- 175g cacao butter
- 5tbs cacao powder
- 5 tbs maple syrup/rice malt syrup or 1 tsp vanilla stevia drops
- 1tsp vanilla essence
Crunchy nut coconut
- ½ cup chopped hazelnuts
- ¼ cup crunchy peanut butter
- 4 tbs desiccated coconut
Crunchy choc mint
- 1tsp peppermint essence
- ½ cup cacao nibs (optional)
- Slowly melt cacao butter in a glass bowl by boiling water in a small pot, with the glass bowl on top. Do not let the glass bowl touch the water. Keep stirring cacao butter with a wooden spoon until melted. Remove from heat.

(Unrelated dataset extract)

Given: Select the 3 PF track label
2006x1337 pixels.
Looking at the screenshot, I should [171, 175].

- Using a spatula, stir in cacao powder, agave and vanilla. Taste for personal preference: add more agave or cacao if you like it sweeter or darker.

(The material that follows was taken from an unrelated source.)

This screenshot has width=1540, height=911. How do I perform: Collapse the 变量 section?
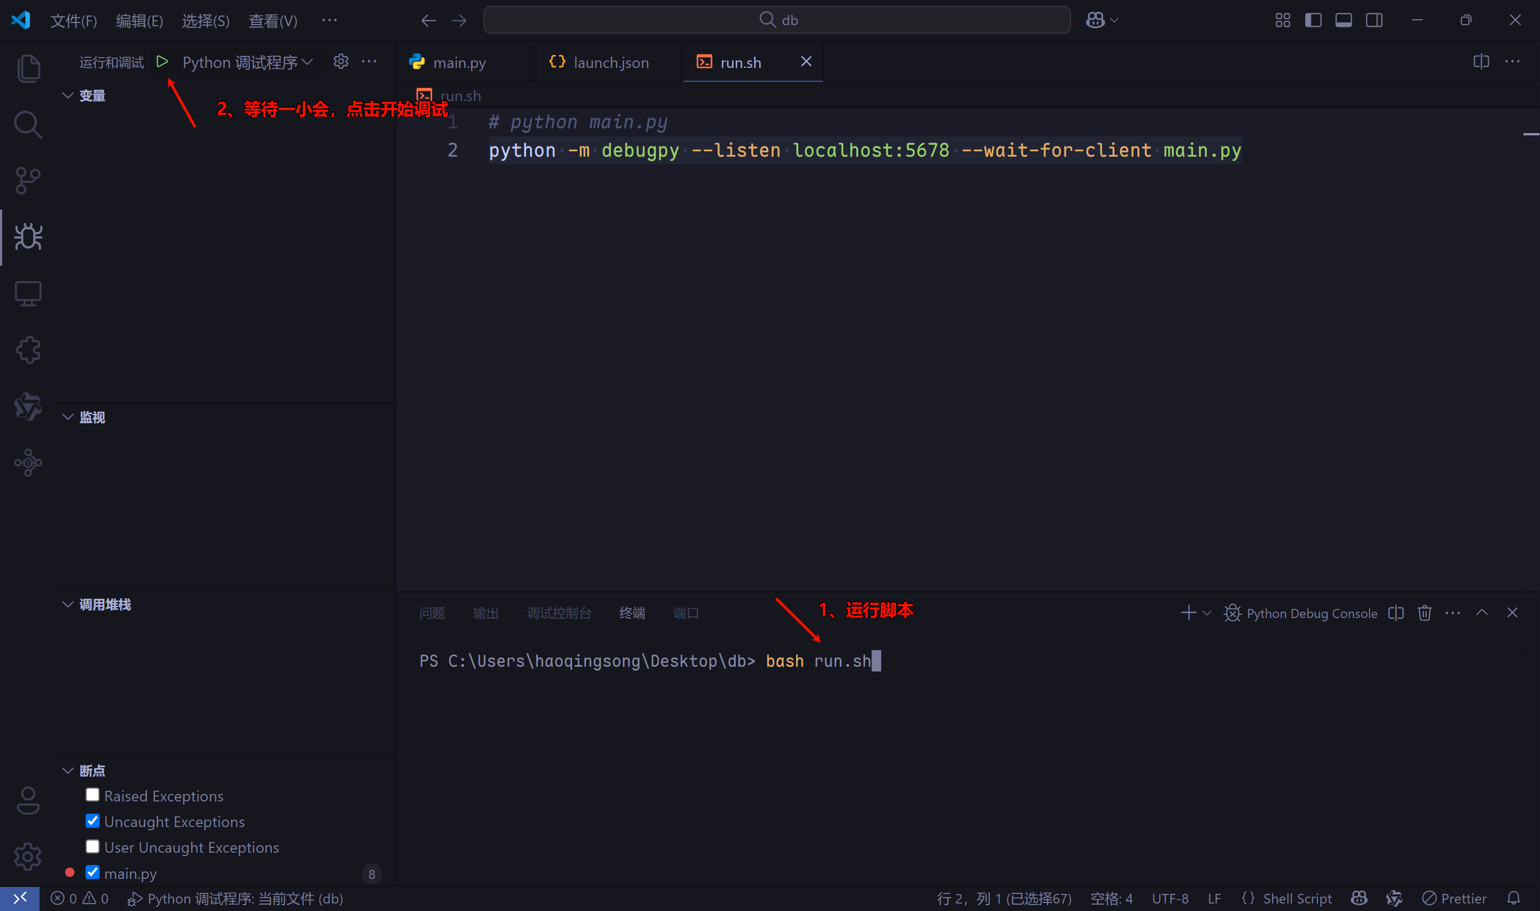tap(68, 96)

- Separate half of the chocolate mixture into a pouring jug. Mix in crunchy nut ingredients and carefully pour into moulds. Repeat same process with choc mint ingredients with remaining chocolate mixture. Place in fridge or freezer for 20 minutes. Pop out and enjoy!
- Happy Easter!
A LITTLE MORE INFO…
Easter time might be exciting to receive chocolate, but it is also just as fulfilling making your own!
These vegan Easter chocolates are easy and scrumptious. I have offered two ways to make them including crunchy nut coconut, and crunchy choc mint. You can always change it up by adding other things like smashed honeycomb, macadamias, orange essence, or simply on their own.
The best part about these vegan chocolates is that unlike popular coconut oil chocolate, these stay hard at room temperature! Depending on your climate, it is best to still keep them in the fridge when they are not being eaten.
If you do not have any chocolate moulds, you could use things like muffin trays, small containers, or make a big slab in a slice form.